There are a few experimental considerations regarding the present study. First, as with all retrospective studies, we cannot rule out the possibility that other factors (eg, dietary and sedentary behavior/sitting time) contributed to prevalence of ACR, irrespective of the community exercise program. Second, we applied criteria for ACR established elsewhere rather than based on a quantification of our own technical error measures. Had we done the latter our ACR prevalence data may have differed. Third, our sample was a convenience sample of volunteers, which may limit the generalizability of the findings.

In conclusion, evidence-based practice exercise programming may attenuate the prevalence of exercise-induced ACR in adults.
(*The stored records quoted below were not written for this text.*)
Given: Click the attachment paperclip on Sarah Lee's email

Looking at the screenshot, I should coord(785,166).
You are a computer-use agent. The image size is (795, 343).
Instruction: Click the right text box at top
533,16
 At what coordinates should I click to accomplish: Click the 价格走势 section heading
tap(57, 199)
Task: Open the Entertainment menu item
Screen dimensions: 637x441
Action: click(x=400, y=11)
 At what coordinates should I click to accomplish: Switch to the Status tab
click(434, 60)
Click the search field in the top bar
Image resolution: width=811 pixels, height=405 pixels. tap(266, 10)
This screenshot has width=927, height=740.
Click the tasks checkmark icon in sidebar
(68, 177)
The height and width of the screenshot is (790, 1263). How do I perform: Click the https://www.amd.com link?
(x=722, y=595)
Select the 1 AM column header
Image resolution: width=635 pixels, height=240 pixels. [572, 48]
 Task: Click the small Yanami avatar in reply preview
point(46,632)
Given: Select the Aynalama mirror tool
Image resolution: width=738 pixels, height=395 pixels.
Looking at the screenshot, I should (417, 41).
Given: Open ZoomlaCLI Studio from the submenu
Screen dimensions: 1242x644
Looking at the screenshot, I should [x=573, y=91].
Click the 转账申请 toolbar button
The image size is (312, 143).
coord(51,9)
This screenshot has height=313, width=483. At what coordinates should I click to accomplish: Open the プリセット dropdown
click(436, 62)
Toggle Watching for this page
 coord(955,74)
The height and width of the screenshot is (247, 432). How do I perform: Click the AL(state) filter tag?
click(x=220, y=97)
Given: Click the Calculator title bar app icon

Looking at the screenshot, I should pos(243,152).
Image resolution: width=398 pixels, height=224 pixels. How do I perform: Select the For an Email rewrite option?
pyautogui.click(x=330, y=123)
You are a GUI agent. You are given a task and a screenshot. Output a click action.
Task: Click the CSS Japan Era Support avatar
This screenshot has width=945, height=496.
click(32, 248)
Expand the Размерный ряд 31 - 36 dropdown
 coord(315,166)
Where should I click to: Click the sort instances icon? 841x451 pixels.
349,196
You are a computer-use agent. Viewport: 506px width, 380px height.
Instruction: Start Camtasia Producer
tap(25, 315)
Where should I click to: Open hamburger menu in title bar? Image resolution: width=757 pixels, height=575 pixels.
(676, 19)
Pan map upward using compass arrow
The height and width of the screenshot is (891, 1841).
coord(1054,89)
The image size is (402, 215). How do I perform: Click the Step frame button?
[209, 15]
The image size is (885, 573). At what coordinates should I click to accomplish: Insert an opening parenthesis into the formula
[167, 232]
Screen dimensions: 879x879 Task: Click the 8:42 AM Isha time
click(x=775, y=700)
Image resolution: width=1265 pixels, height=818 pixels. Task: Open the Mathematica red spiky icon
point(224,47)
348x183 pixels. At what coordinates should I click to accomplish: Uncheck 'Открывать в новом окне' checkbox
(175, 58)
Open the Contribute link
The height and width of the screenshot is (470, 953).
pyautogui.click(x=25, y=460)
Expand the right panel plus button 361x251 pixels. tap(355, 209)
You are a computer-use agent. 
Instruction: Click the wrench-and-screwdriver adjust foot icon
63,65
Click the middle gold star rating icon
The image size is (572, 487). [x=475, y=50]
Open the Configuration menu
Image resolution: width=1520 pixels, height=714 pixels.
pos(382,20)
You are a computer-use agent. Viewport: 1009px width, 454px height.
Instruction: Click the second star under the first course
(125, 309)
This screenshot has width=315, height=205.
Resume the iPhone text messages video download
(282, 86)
Our findings provide important preliminary evidence needed for the vision of exercise prescription as a personalized form of preventative medicine to become a reality. Indeed, for the “exercise is medicine” mantra to be fully realized, the same evidence-based practice approach widely applied in the medical community must too be embraced within the discipline of exercise science.